This is the first of two essays commissioned by James “patron of the arts” Baker, who has asked for five hundred words each from me and Bobsy. James wants me to talk about what Daleks mean to me.

It’s a difficult one, actually, because I grew up in the 1980s, when the Daleks were mostly being used for their recognisability, but being written by a writer, Eric Saward, who would much rather have been writing Cybermen stories. So while the standard iconography of the Daleks tends towards a combination of fascism and Frank Hampson space adventure, for me, the Daleks are all about body horror. The formative Dalek story for me was Remembrance of the Daleks, and so I think of humans being turned into Daleks, of Davros reduced just to a head, of dead bodies being processed for food.

So taking everything together, the Daleks for me, more than anything else, represent the dissociation from the body. They’re the logical end-point of the Mekon, who Davros is clearly based on — the hypertrophied head and atrophied body turning into something that only has a vestigial organic form, more machine than person.

They’re the logical end point of technocracy, of the technolibertarian mentality that disdains the body (a mentality to which I have all too strong an emotional sympathy, being as I am someone with a very ambiguous relationship with my own body). There’s a strong link between technolibertarianism and the kind of neoreactionary fuckwits who want to see a return to hereditary dictatorships, and who argue for “racial realism”. There’s nothing intrinsically wrong with the ideas of “uploading” or techno-utopianism, but the people who advocate for this do so far more because of an emotional reaction against the body, mostly because they associate the physical with “jocks”, than because of any actual intellectual considerations.

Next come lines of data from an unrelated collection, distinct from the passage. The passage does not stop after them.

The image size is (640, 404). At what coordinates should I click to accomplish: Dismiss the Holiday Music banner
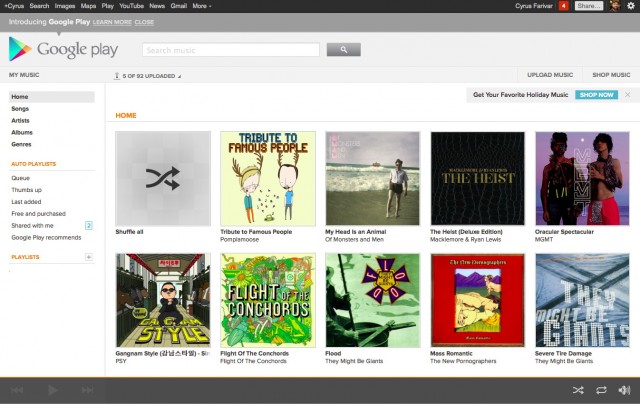(628, 95)
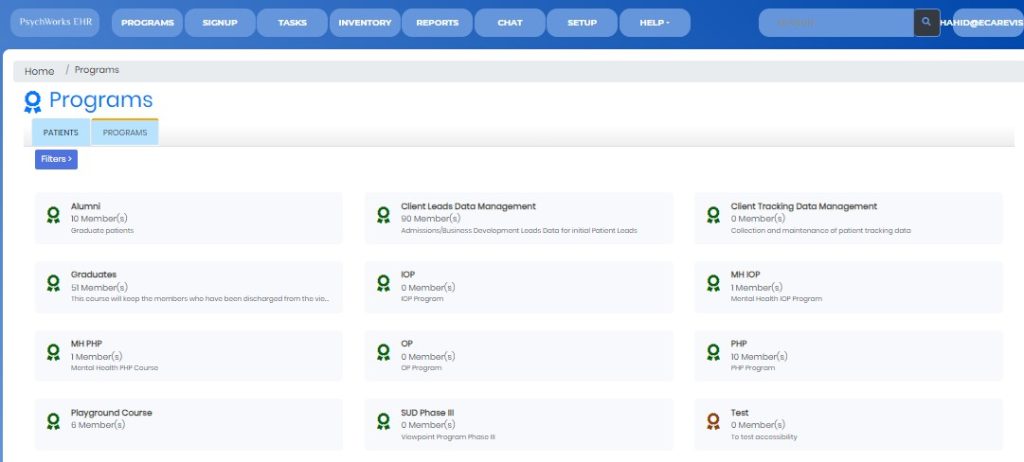Open the Help dropdown menu
1024x462 pixels.
coord(654,23)
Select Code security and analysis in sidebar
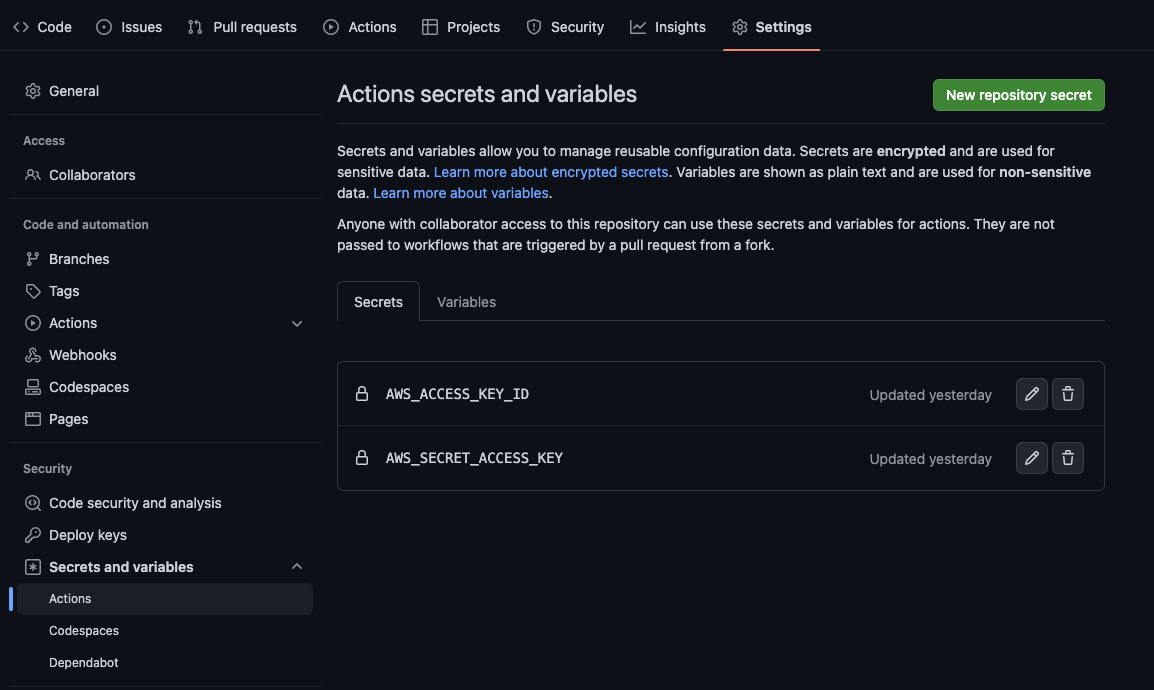Image resolution: width=1154 pixels, height=690 pixels. [135, 502]
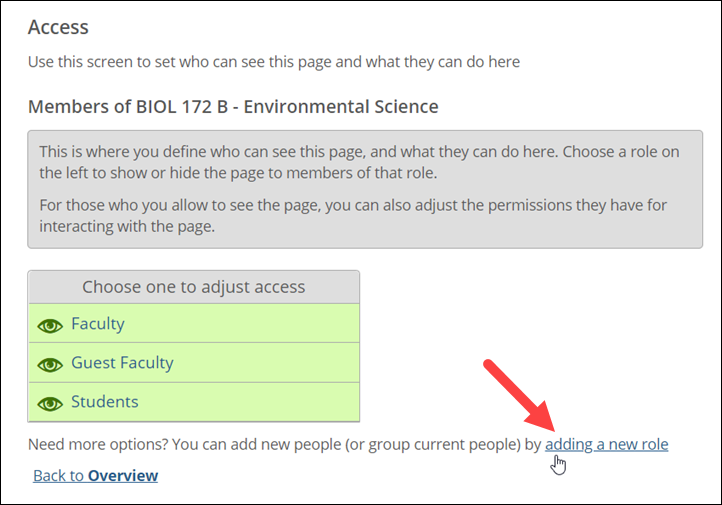Image resolution: width=722 pixels, height=505 pixels.
Task: Click the red arrow annotation
Action: (x=522, y=396)
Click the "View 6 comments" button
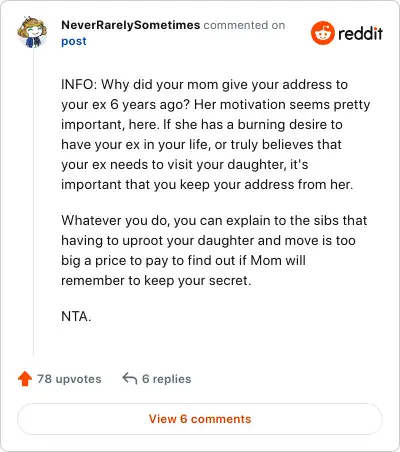This screenshot has width=400, height=452. [200, 419]
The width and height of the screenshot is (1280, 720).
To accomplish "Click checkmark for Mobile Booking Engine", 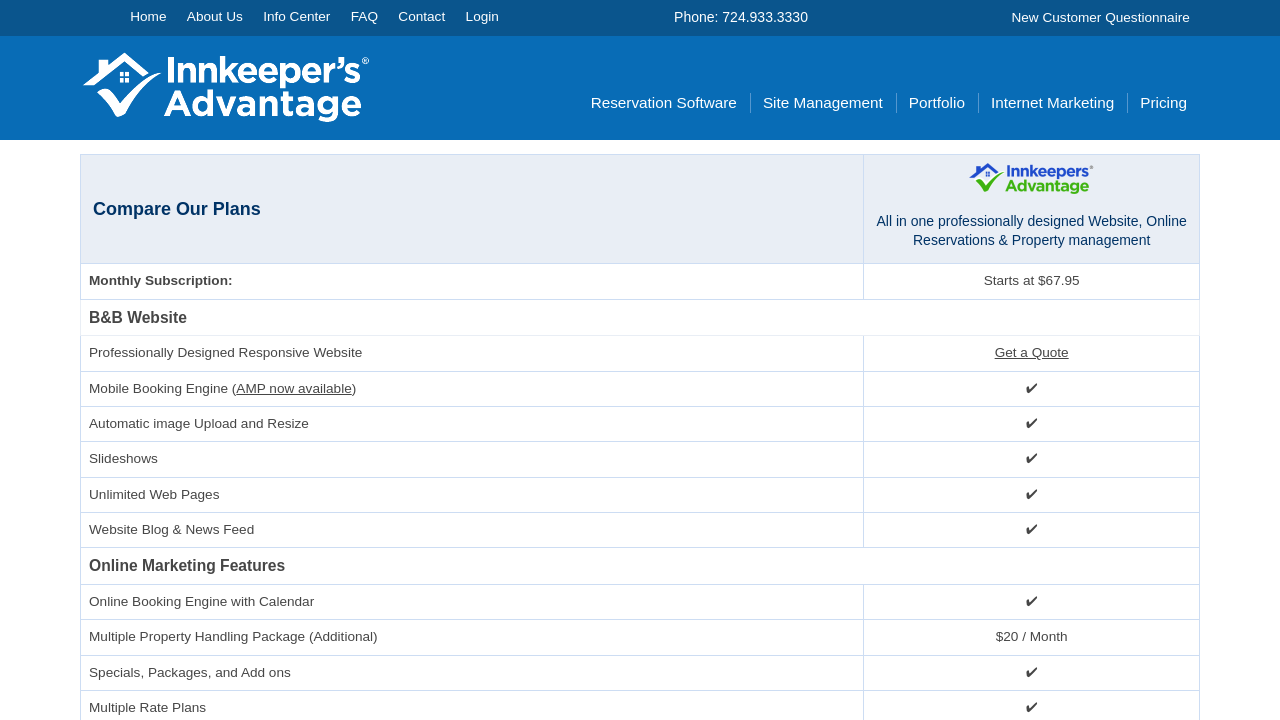I will 1031,389.
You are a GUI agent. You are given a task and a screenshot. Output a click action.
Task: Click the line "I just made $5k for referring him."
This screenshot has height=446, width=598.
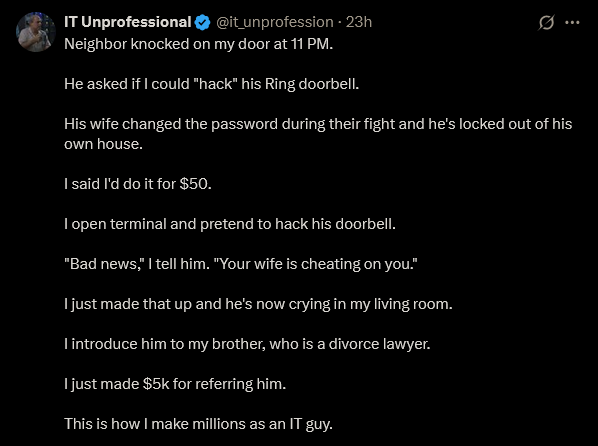click(x=175, y=384)

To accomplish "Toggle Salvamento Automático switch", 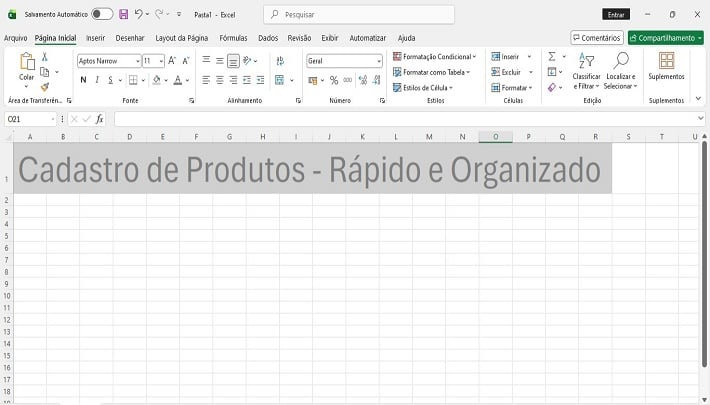I will pyautogui.click(x=102, y=15).
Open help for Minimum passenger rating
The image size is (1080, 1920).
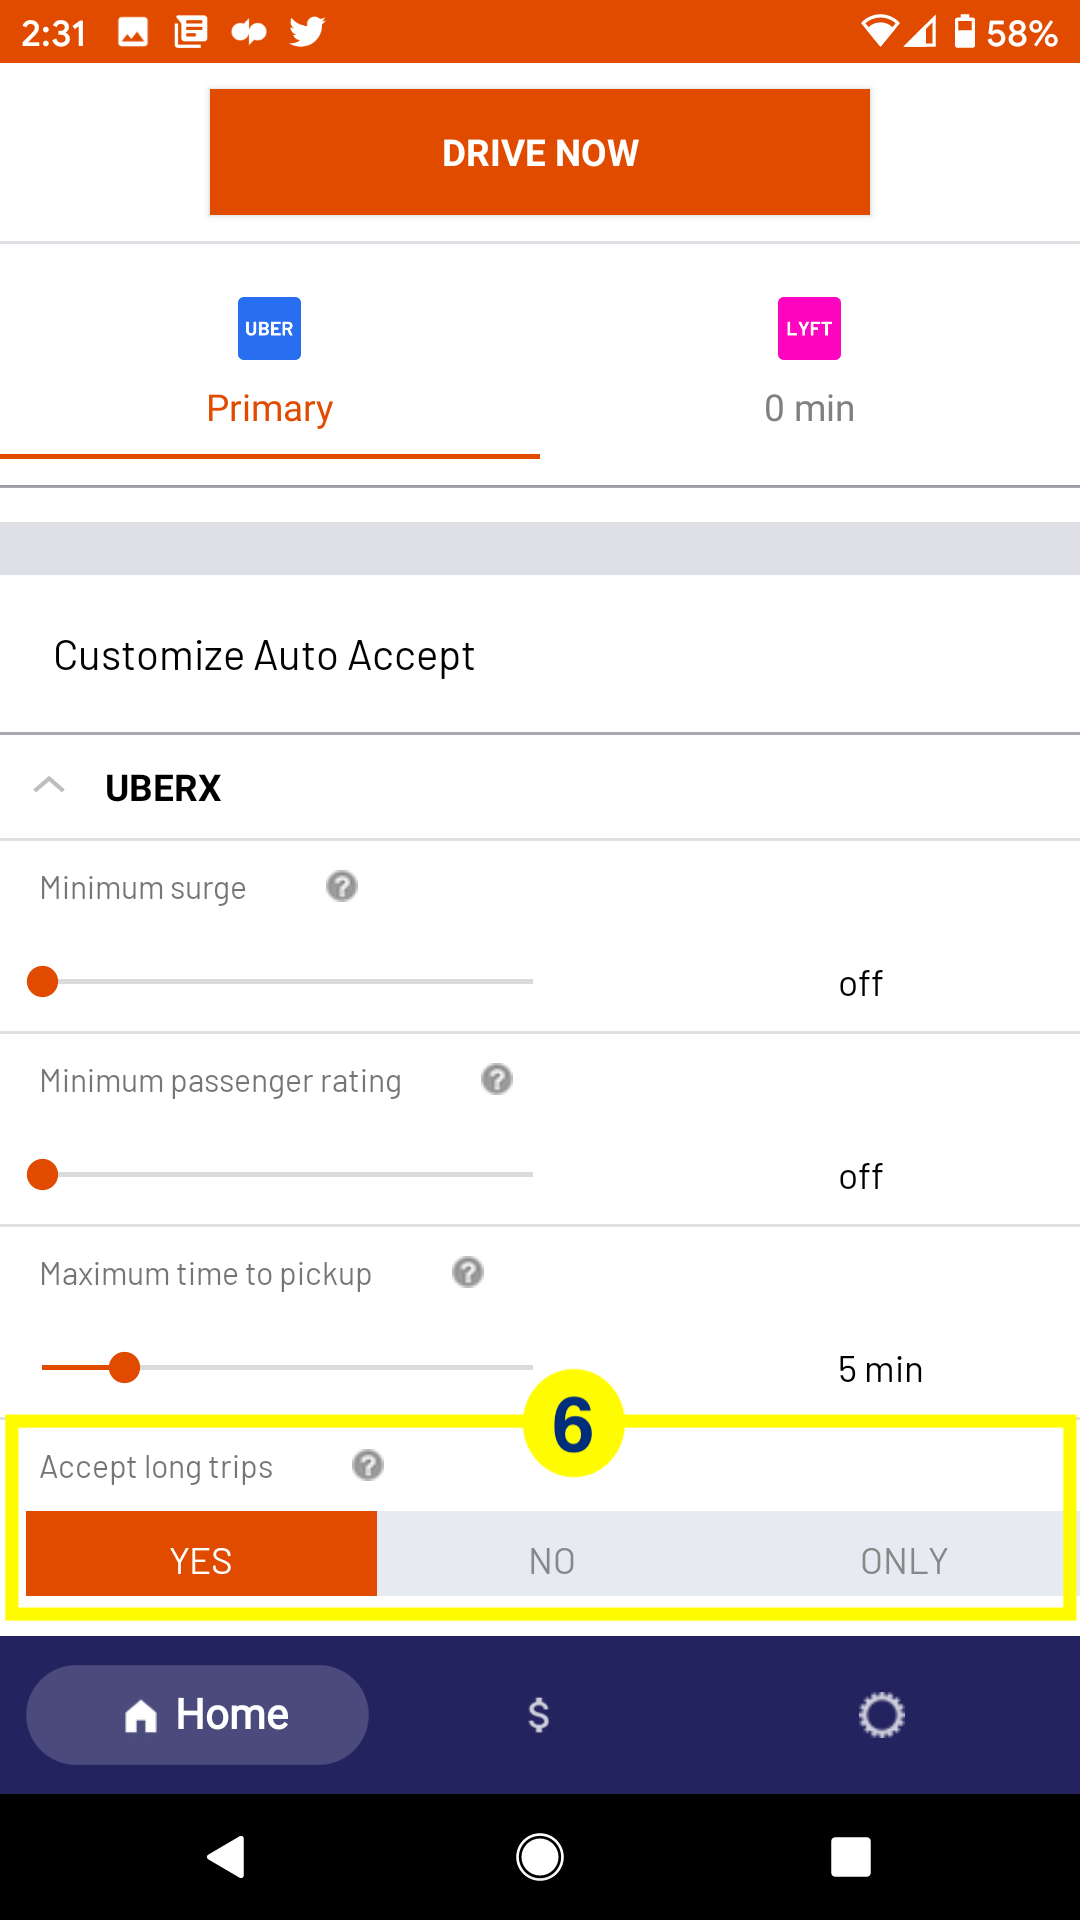coord(497,1079)
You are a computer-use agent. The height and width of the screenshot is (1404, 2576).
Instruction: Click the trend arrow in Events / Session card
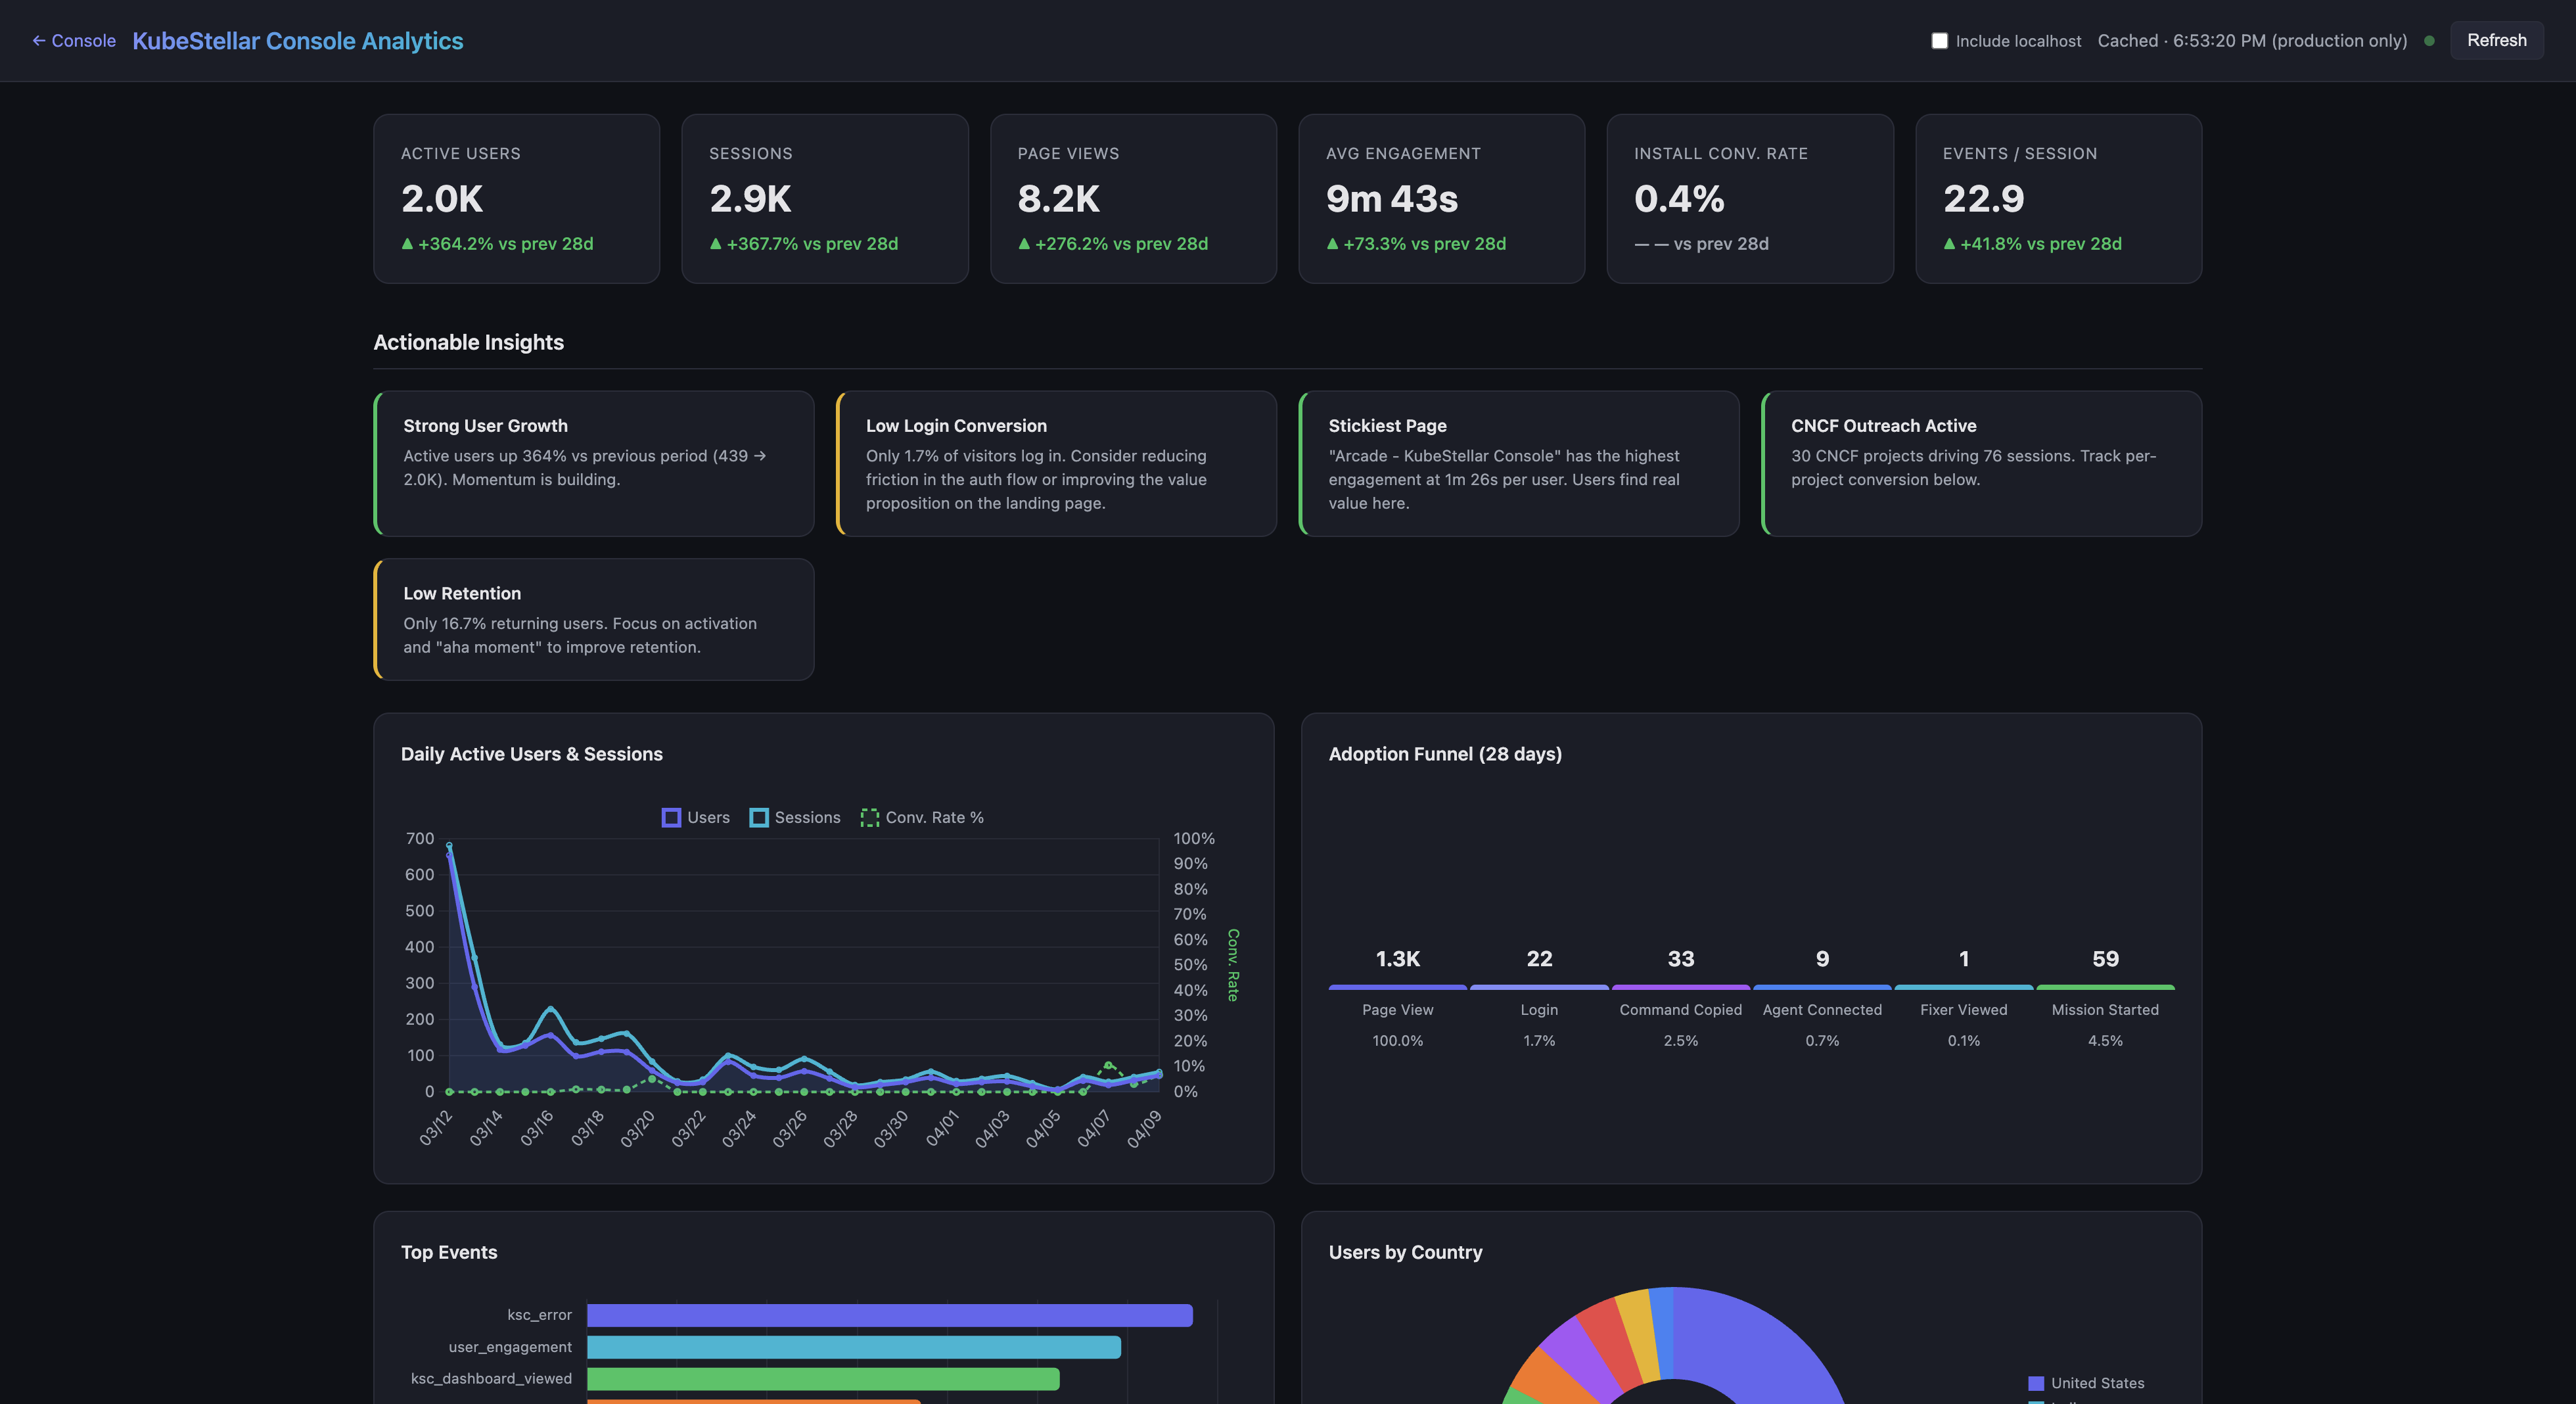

This is one of the few things that Moffat gets right in the most recent series-opening two-parter. For all that he doesn’t understand the character of the Doctor, he *does* understand the Daleks. The human trapped inside the metal shell, unable to express any ideas other than pure hatred, unable to let its real feelings out and reduced to communicating in catchphrases. Fascism as the ultimate end-game of libertarianism. Freedom to conform however you want to.

So, fundamentally, Daleks are the ultimate expression of a tendency in thought that dates back to Plato, via St Paul, through to people like Robin Hanson today. They’re dualism made flesh-and-dalekanium. They’re the triumph, not of the will, but of the nerd.

Dislike of the unlike. “If you want to help the poor you should teach them to code”. The body made into yet another disposable commodity. Uber, but for death-dealing sentient tanks.

When you look at the future, the future is a software engineer, screaming “exterminate” out of pure disgust at his own body, forever.

And as an addendum, Kieron “Mr Thought Bubble” Gillen has commissioned us for one hundred and thirty-two words on The Cleaner, by Fraser Geesin. How can one sum up a comic like The Cleaner in such a small number of words? Kieron’s own back-cover quote did a decent job, but if I quoted that there would be no room for my own words.
Suffice it to say that The Cleaner, with its true tales of domestic drudgery, is the comic that Eddie Campbell would have written and drawn, if he was as witty as Gary Lactus himself, and if he had worked as a cleaner in Brighton, and if he was Gary Lactus. It’s clever, and funny, and sad, and the perfect summation of the world of work.